=== The data ===

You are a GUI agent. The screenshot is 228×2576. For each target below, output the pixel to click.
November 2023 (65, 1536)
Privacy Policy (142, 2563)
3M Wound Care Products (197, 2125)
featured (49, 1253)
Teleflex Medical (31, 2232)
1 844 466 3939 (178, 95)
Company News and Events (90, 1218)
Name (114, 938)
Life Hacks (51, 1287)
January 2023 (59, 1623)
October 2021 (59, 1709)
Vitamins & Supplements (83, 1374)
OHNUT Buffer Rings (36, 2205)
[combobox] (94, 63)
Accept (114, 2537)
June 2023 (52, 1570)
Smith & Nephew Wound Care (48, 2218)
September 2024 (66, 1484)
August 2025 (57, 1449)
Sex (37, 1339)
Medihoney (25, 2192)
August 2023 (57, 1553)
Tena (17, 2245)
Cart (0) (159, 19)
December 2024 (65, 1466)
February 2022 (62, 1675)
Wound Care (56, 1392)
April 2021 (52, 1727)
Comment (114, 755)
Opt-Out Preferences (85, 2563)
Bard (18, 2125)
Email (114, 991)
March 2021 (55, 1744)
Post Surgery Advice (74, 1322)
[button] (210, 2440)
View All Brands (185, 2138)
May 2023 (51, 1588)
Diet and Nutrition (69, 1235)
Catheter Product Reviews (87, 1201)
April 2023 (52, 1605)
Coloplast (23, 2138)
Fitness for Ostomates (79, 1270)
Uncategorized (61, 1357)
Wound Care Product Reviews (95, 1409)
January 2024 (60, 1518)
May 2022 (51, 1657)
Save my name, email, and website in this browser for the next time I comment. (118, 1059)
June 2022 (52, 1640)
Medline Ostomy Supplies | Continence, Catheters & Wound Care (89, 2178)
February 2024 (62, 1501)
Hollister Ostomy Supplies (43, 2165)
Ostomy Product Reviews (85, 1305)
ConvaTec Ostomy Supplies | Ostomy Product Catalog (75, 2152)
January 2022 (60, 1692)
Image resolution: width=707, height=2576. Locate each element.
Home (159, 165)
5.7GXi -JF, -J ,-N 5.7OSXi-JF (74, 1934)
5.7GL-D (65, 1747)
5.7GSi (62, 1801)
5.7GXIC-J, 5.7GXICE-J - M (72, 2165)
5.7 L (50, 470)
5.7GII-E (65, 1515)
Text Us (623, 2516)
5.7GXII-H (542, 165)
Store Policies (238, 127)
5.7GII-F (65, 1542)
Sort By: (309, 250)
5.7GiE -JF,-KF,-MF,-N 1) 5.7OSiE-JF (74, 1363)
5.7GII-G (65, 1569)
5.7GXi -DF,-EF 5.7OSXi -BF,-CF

===

Objective: Rewrite the rows from the line containing "5.7GXIC-J, 5.7GXICE-J - M (72, 2165)" through the last row as a Markdown table with the columns Number and Line. Omit any blank lines.

Correct response:
| Number | Line |
|---|---|
| 1 | 5.7GXIC-J, 5.7GXICE-J - M (72, 2165) |
| 2 | 5.7 L (50, 470) |
| 3 | 5.7GII-E (65, 1515) |
| 4 | Text Us (623, 2516) |
| 5 | 5.7GXII-H (542, 165) |
| 6 | Store Policies (238, 127) |
| 7 | 5.7GII-F (65, 1542) |
| 8 | Sort By: (309, 250) |
| 9 | 5.7GiE -JF,-KF,-MF,-N 1) 5.7OSiE-JF (74, 1363) |
| 10 | 5.7GII-G (65, 1569) |
| 11 | 5.7GXi -DF,-EF 5.7OSXi -BF,-CF |